Es wurde beraten und geprüft, jetzt wird kontrolliert. Bundesinnenministerin Nancy Faeser (SPD) kündigte gestern Kontrollen an den deutschen Grenzen zu Frankreich, Luxemburg, den Niederlanden, Belgien und Dänemark für die Dauer von sechs Monaten an. Das habe sie bei der EU-Kommission notifiziert. Ab dem 16. September werden damit, so das Innenministerium, an allen deutschen Grenzen Kontrollen möglich sein, „einschließlich der Möglichkeit von Zurückweisungen“. An der Grenze zu Österreich sind die Kontrollen bereits bis zum 11. November angemeldet, an den Übergängen zur Schweiz, Tschechien und Polen bis zum 15. Dezember.
Die Einladung steht: „Außerdem haben wir nun ein Modell für europarechtskonforme und effektive Zurückweisungen entwickelt. Sie würden über die bereits erfolgten Zurückweisungen […] hinausgreifen“, sagte Faeser gestern Nachmittag bei einer Pressekonferenz in ihrem Ministerium. Die Prüfung der Bundesregierung habe hierfür rechtliche und tatsächliche Möglichkeiten gezeigt, so Faeser, das habe sie der CDU/CSU-Bundestagsfraktion auch mitgeteilt und vertrauliche Gespräche angeboten.

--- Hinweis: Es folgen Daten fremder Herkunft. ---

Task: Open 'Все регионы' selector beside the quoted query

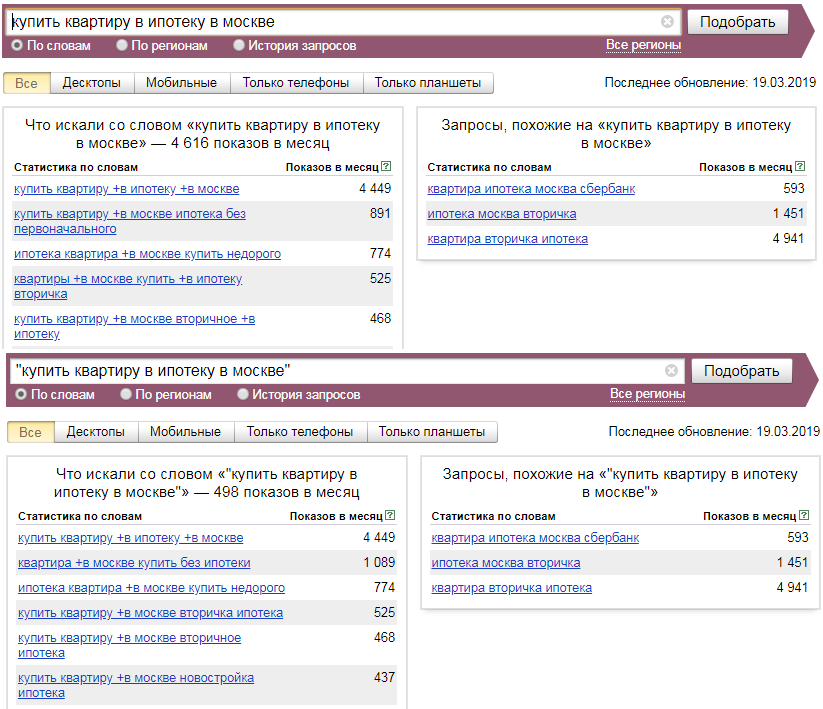Action: pos(647,394)
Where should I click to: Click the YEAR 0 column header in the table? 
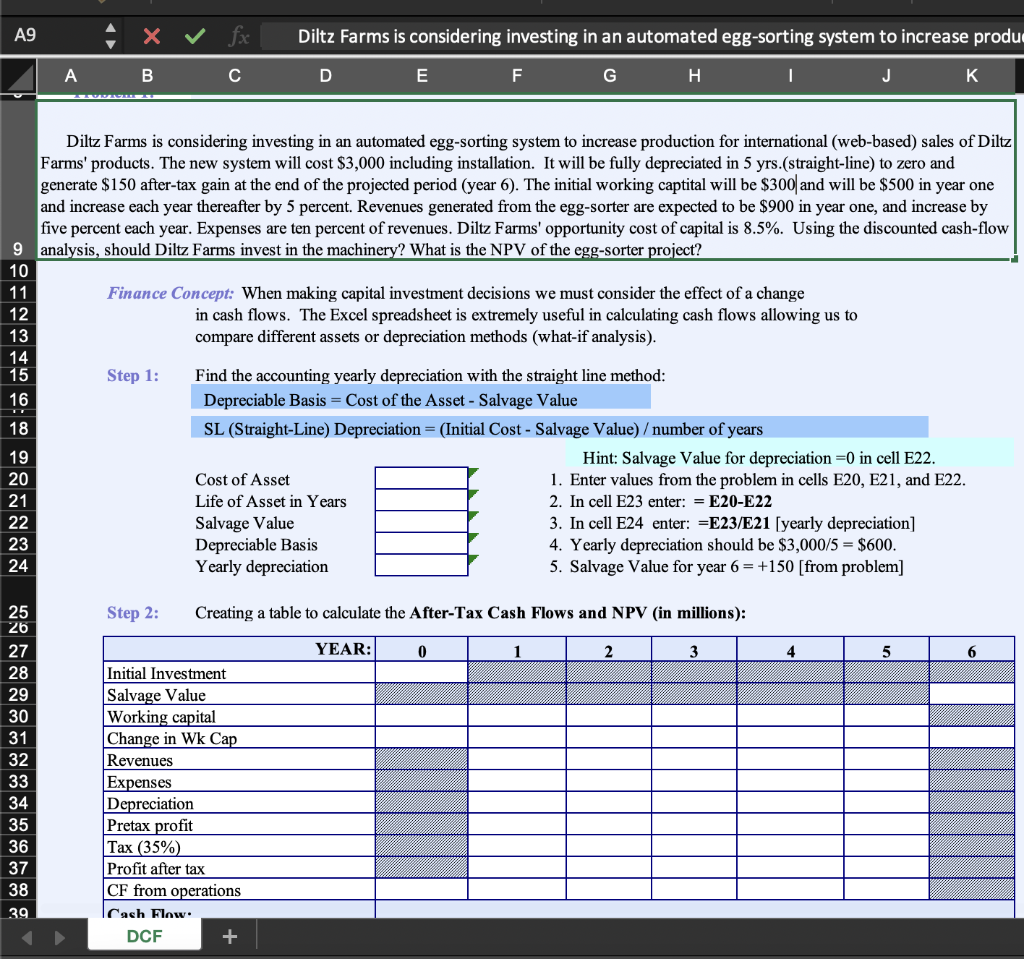click(x=421, y=649)
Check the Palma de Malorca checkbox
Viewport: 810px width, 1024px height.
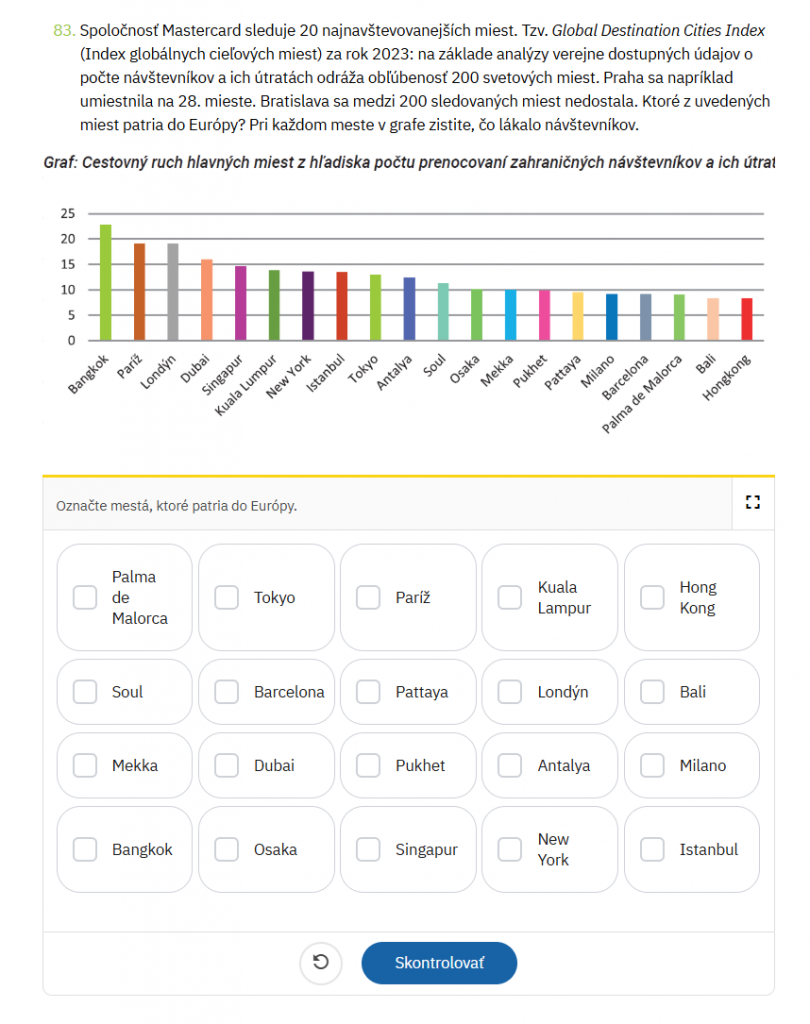click(x=85, y=597)
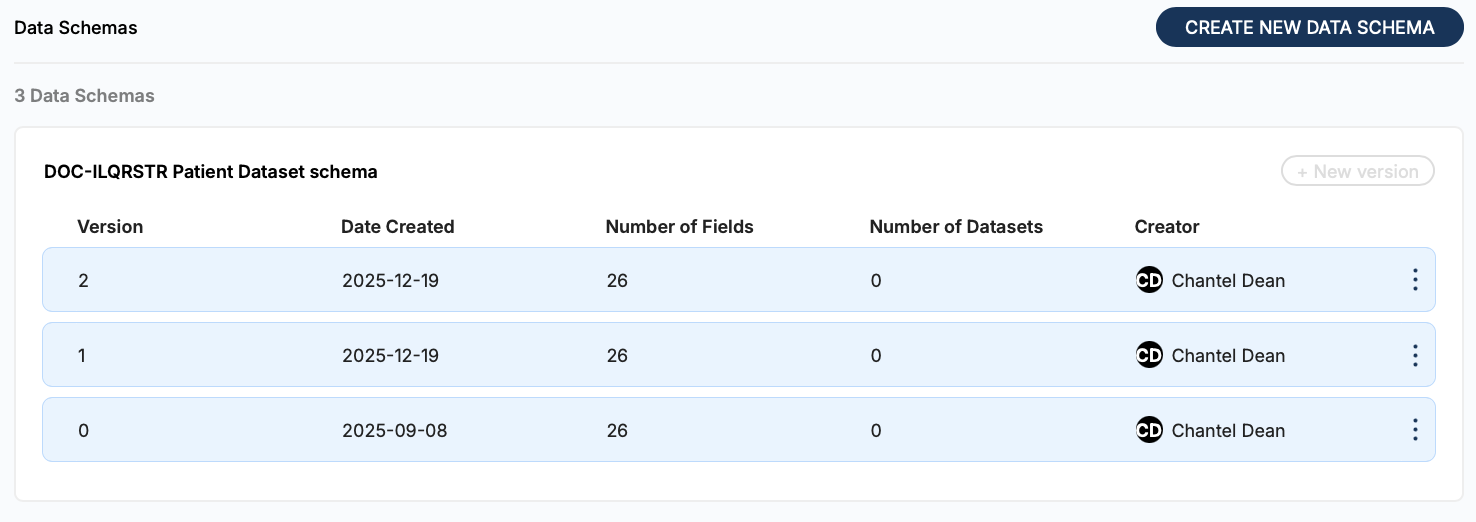Click the CD avatar in version 2 row

(x=1149, y=280)
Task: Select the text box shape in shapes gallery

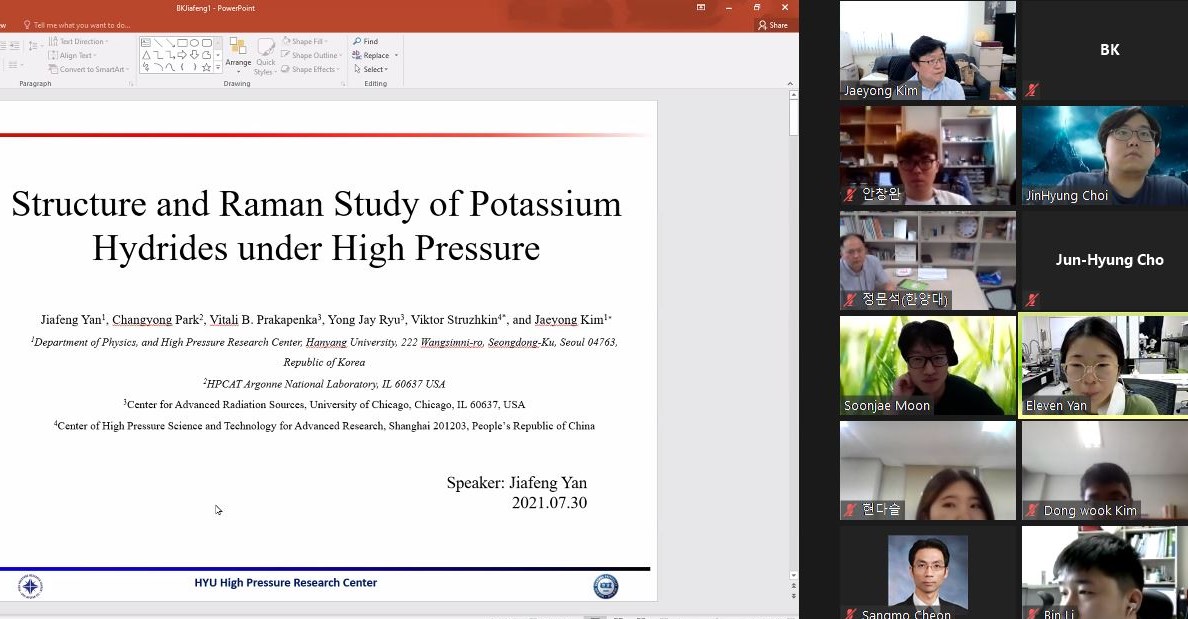Action: [146, 43]
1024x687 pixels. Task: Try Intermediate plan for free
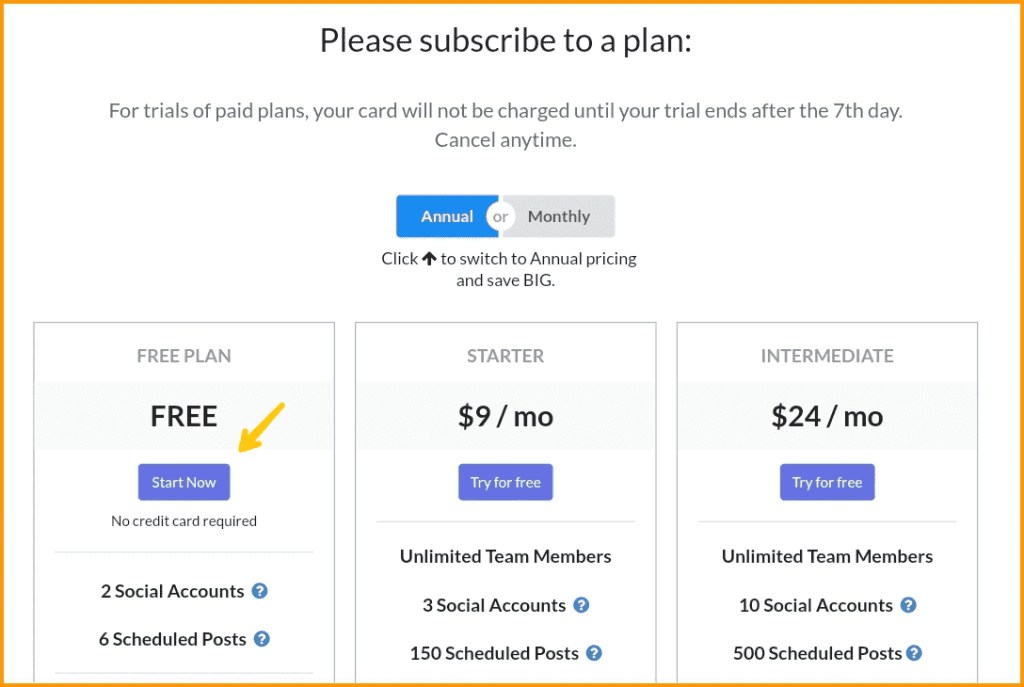click(x=827, y=482)
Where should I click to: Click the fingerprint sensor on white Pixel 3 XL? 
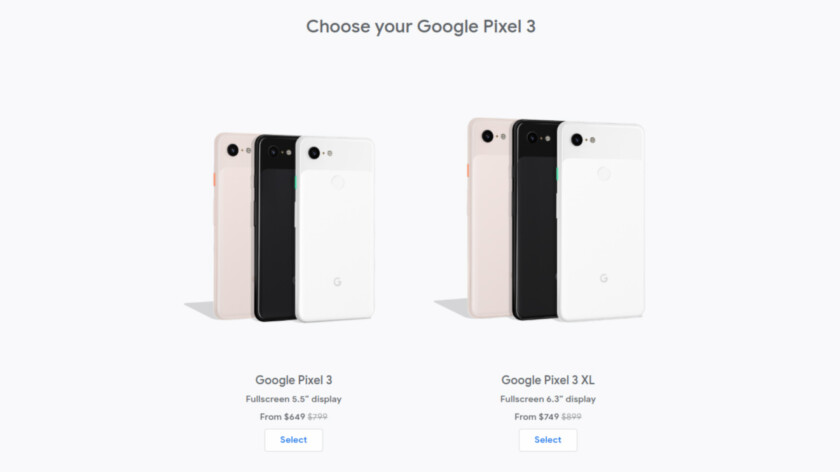tap(604, 173)
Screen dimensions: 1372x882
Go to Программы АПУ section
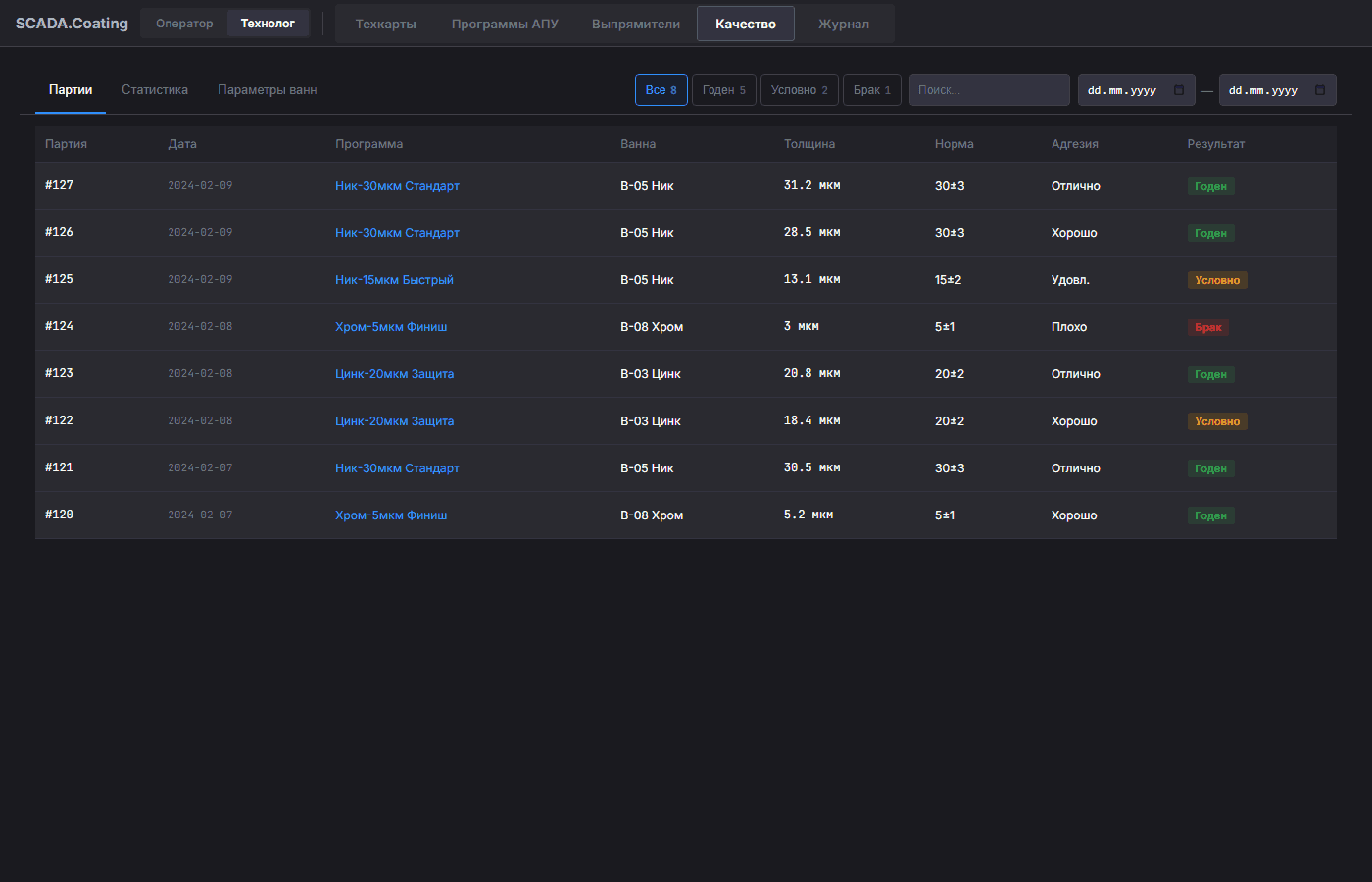point(505,24)
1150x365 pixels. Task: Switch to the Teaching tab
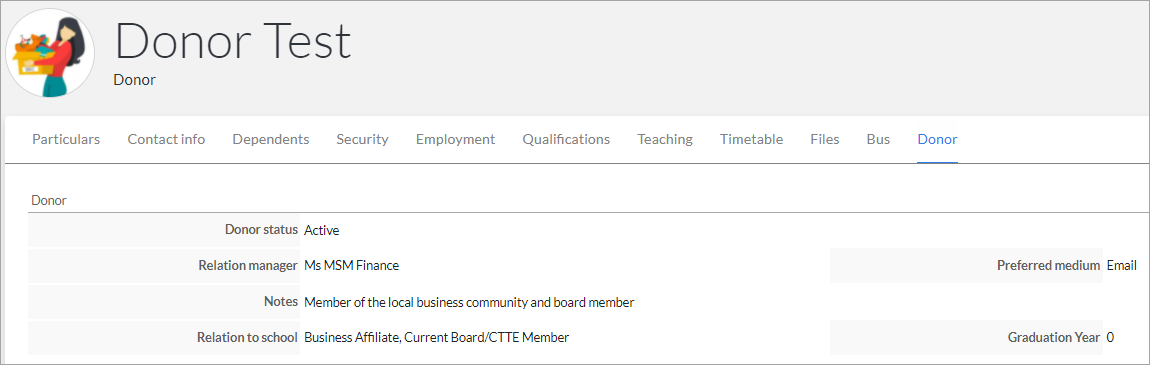tap(665, 139)
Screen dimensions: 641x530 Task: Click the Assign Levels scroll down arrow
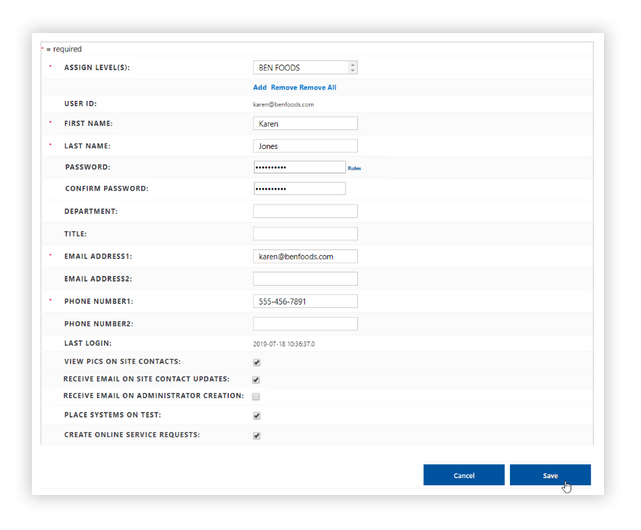(x=352, y=71)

Nimmt die Union an? Nur wenige Minuten nach Faesers PK traten Friedrich Merz (CDU) und Alexander Dobrindt (CSU) vor die Presse. Merz nannte die Angaben aus der Bundesregierung „widersprüchlich“. Es sei bis jetzt unklar, ob aus Faesers Ankündigung nun auch folge, dass jetzt „umfassend“ zurückgewiesen wird. Merz forderte die Bundesregierung auf, ihm spätestens bis zu den Gesprächen am heutigen Dienstag mitzuteilen, „was sie denn jetzt wirklich vorhat“. Auf eine eingeschränkte Methodik der Zurückweisung werde sich die Union nicht einlassen.
Kontext! Die Union kriegt sich kaum mehr ein vor lauter Distanzierung zu Angela Merkel und ihrer Flüchtlingspolitik von 2015, was wiederum zu einiger Aufregung bei den verbleibenden linken Stimmen führt. Kaum jemand bestreitet, dass es damals um eine Notsituation ging, allerdings um eine humanitäre, wie es Kanzlerin Merkel damals begründete. Heute ist vielmehr die Frage, ob man diese nicht früher für beendet erklären hätte können.
Lieber spät als nie: Merz' Parteifreund, der nordrhein-westfälische Innenminister Herbert Reul, sagte der Deutschen Presseagentur und SZ Dossier in Reaktion auf die Nachrichten, die Bundesregierung habe für diese Entscheidung zu lange gebraucht. Aber: „Ende gut, alles gut.“ Er habe sich damit als überzeugter Europäer auch schwergetan, doch die Europameisterschaft habe gezeigt, dass Grenzkontrollen realisierbar seien, wenn sie klug gemacht würden.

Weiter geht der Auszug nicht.